Nova regra para o comércio em feriados: mais custos e menos flexibilidade
Para as empresas, especialmente as do comércio, a nova regra para o trabalho em feriados impõe desafios significativos. Segmentos como supermercados, farmácias, lojas de rua e de shoppings, restaurantes e padarias serão diretamente afetados. Os impactos diretos para os negócios são os seguintes:
- Perda de flexibilidade operacional: Empresas que antes escalavam equipes com base em acordos diretos com funcionários agora dependerão de negociações sindicais, o que pode comprometer a capacidade de resposta em datas comemorativas e picos de consumo.
- Aumento da burocracia: Será preciso verificar e cumprir a legislação específica de cada município, além de manter diálogo permanente com sindicatos, dificultando a operação padronizada de grandes redes.
- Custos mais altos: A necessidade de negociação coletiva envolve custos com assessoria jurídica, articulação sindical e adequação interna.

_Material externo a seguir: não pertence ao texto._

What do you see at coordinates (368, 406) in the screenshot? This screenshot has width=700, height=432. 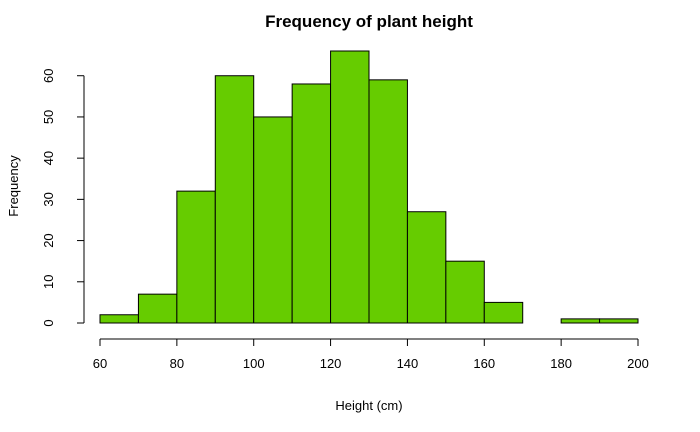 I see `x-axis-label: Height (cm)` at bounding box center [368, 406].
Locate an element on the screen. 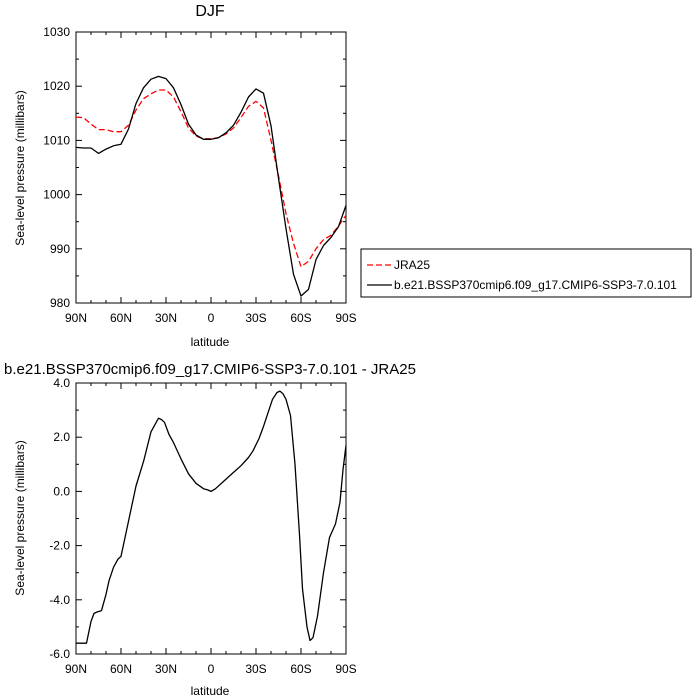  legend-label-jra25: JRA25 is located at coordinates (412, 265).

- Riscos jurídicos e financeiros: Empresas que não se adequarem podem enfrentar ações trabalhistas, multas, indenizações e pagamento retroativo de adicionais. A falta de planejamento pode gerar conflitos com funcionários.
Para os pequenos comerciantes, a situação pode ser ainda mais crítica. Muitos poderão optar por não abrir nos feriados para evitar multas, resultando em perda de vendas em dias importantes.
Frente do Empreendedorismo quer sustar portaria
A entrada em vigor da portaria 3665 já foi adiada três vezes. A vigência, inicialmente prevista para 1.º de março de 2024, foi postergada para 1.º de janeiro de 2025 e depois para a previsão atual, de 1.º de julho.
Embora especialistas acreditem que o prazo foi suficiente para adaptação, outros admitem que empresas em regiões com sindicatos menos organizados podem enfrentar dificuldades.
A Frente Parlamentar do Empreendedorismo (FPE) manifestou preocupação e solicitou a aprovação de um projeto de decreto legislativo (PDL) para sustar a portaria, defendendo a liberdade de escolha das empresas. No entanto, não houve discussão significativa, e a portaria deve entrar em vigor, a menos que haja um novo movimento político ou adiamento governamental.